- Activity A
In the notebook code, rewrite the block that opens with "###Load STG1 & STG2 Model Result" as a short list that keeps its main facts.
- Activity B
Carry the notebook code forward from its last line, starting with the rest of the SQL query.

- Exercise text
************

In [0]:
pip install fuzzywuzzy

In [0]:
pip install openpyxl

In [0]:
import pandas as pd
import numpy as np
import re
import string

import pickle
import matplotlib.pyplot as plt
import nltk
nltk.download("stopwords")
nltk.download('punkt')
nltk.download('wordnet')
from nltk.stem  import WordNetLemmatizer
from sklearn.feature_extraction.text import TfidfVectorizer
from sklearn.metrics.pairwise import cosine_similarity
from scipy import spatial
from fuzzywuzzy import fuzz

from datetime import datetime
from decimal import Decimal


In [0]:
###Load STG1 & STG2 Model Result
stg1_model_src = '/dbfs/FileStore/shared_uploads/xiaomeng.fan@aia.com/POS_MAIA_Questions_Classification_Model.sav'
stg2_model_src = '/dbfs/FileStore/shared_uploads/xiaomeng.fan@aia.com/POS_MAIA_Answer_Examination_Model.sav'

stg1_model = pickle.load(open(stg1_model_src,'rb'))
stg2_model = pickle.load(open(stg2_model_src,'rb'))

In [0]:
### Query Last Month Data
query_batch_raw = spark.sql("""
select distinct question, prediction as response, probability as confidence from hive_metastore.ops_aos_read.maia_training
where
month(current_date())-month(createdDate) = 1
and length(user_id) = 5
and appSource = 'AGIA'
and role in ('AGY', 'AFA')

************

- Given entries
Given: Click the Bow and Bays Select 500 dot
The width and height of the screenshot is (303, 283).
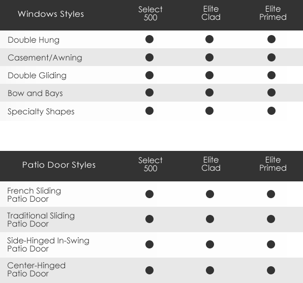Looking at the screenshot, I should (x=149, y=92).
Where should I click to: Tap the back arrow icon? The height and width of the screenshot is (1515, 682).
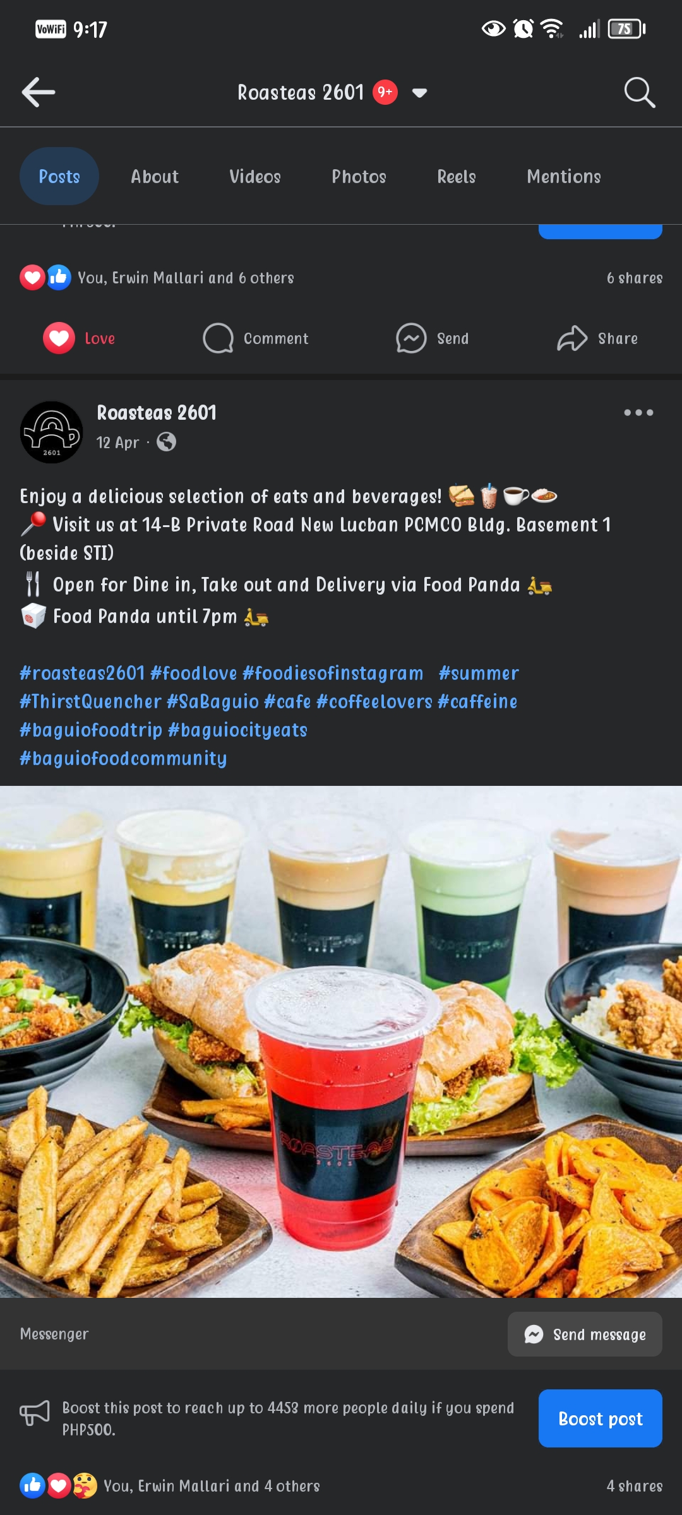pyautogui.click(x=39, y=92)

************

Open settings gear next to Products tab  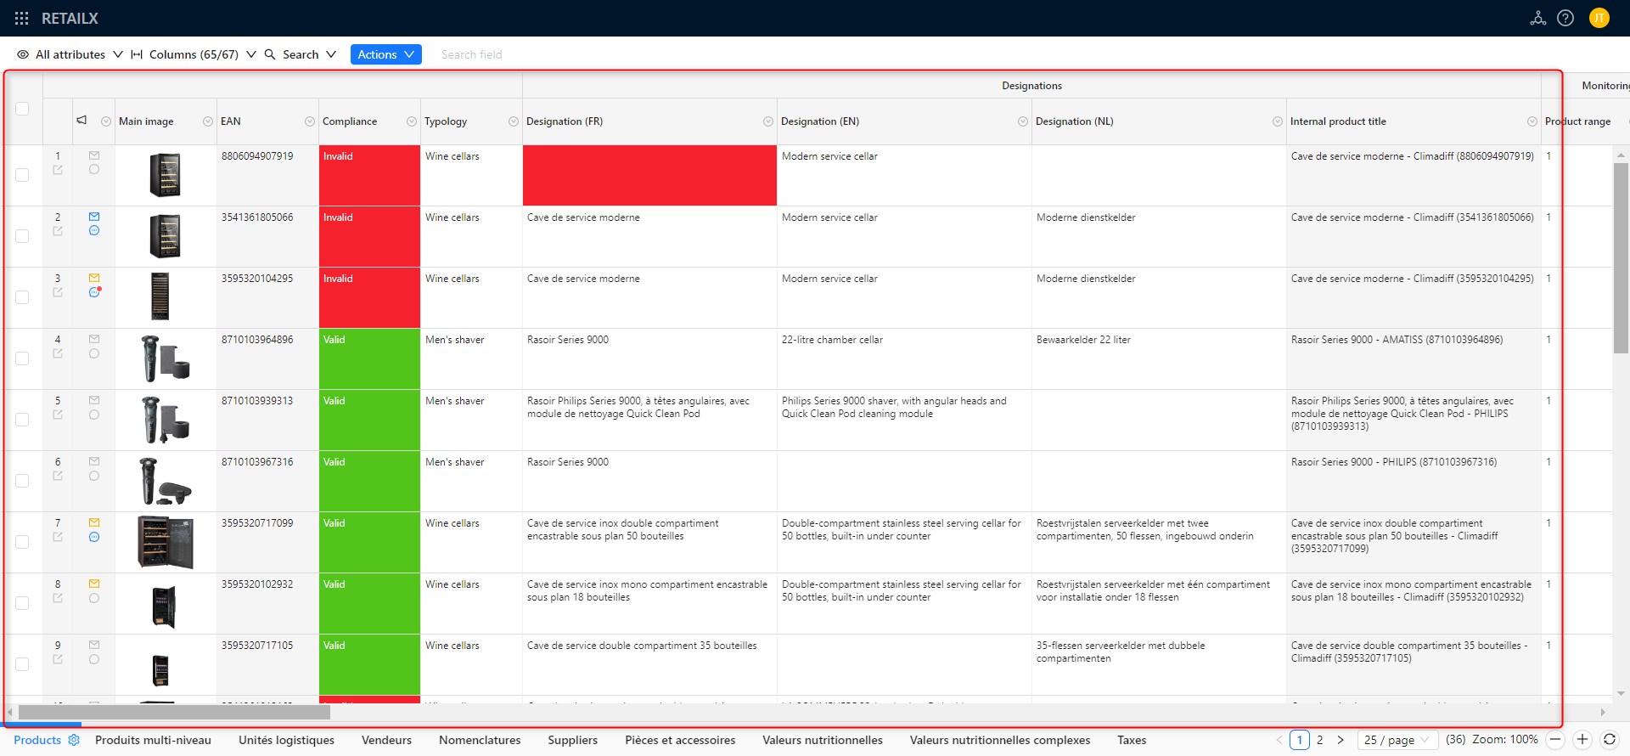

************

- Exercise response A
- Both model files are in the folder /dbfs/FileStore/shared_uploads/xiaomeng.fan@aia.com/.
- stg1_model_src holds the path to POS_MAIA_Questions_Classification_Model.sav.
- stg2_model_src holds the path to POS_MAIA_Answer_Examination_Model.sav.
- Each file is opened in binary read mode ('rb') and loaded with pickle.load into stg1_model and stg2_model.

- Exercise response B
-- filter not null responses
and probability is not null
""")

In [0]:
df_batch_raw = query_batch_raw.toPandas()

In [0]:
### Load MAIA Stopwords + NLTK Stopwords
stopwords_query_result = spark.sql("""
select * from ops_pos_wrk.aosda_maia_stopwords
""")

df_stopwords = stopwords_query_result.toPandas()
maia_sw_list = df_stopwords['stopword'].tolist()

stopword_list = nltk.corpus.stopwords.words('english')
stopword_list.extend(maia_sw_list)

Stage 1

In [0]:
### Stg1 Data Pre-processing
## Load POS Unique Term
file_path = "/dbfs/FileStore/shared_uploads/xiaomeng.fan@aia.com/"
df_pos_term = pd.read_excel(file_path+"pos_terms.xlsx")
pos_term_list = "|".join([i.lower() for i in df_pos_term['pos_terms']])

In [0]:
def qns_preprocessing(text):
  lemmatizer = WordNetLemmatizer()
  pol_format = re.compile(r'\w{1}\d{9}')
  nric_format = re.compile(r'[sfgtm]\d{7}[a-z]')
  emoji_pattern = re.compile("["
            u"\U0001F600-\U0001F64F"  # emoticons
            u"\U0001F300-\U0001F5FF"  # symbols & pictographs
            u"\U0001F680-\U0001F6FF"  # transport & map symbols
            u"\U0001F1E0-\U0001F1FF"  # flags (iOS)
                               "]+", flags=re.UNICODE)
  
  text_orig = text.lower()
  text_pol_clean = pol_format.sub('AIAPolNum',text_orig)
  text_pol_nric_clean = nric_format.sub('CustNRIC',text_pol_clean)
  text_pol_nric_posterm_clean = re.sub(pos_term_list, 'AIAPOSTerm', text_pol_nric_clean)
  text_pol_nric_posterm_dpmt_clean = re.sub(r'cnc|pos|u&i|clm','OpsDpmt', text_pol_nric_posterm_clean)
  text_pol_nric_posterm_dpmt_sw_clean = " ".join([word for word in nltk.word_tokenize(text_pol_nric_posterm_dpmt_clean) if word not in stopword_list])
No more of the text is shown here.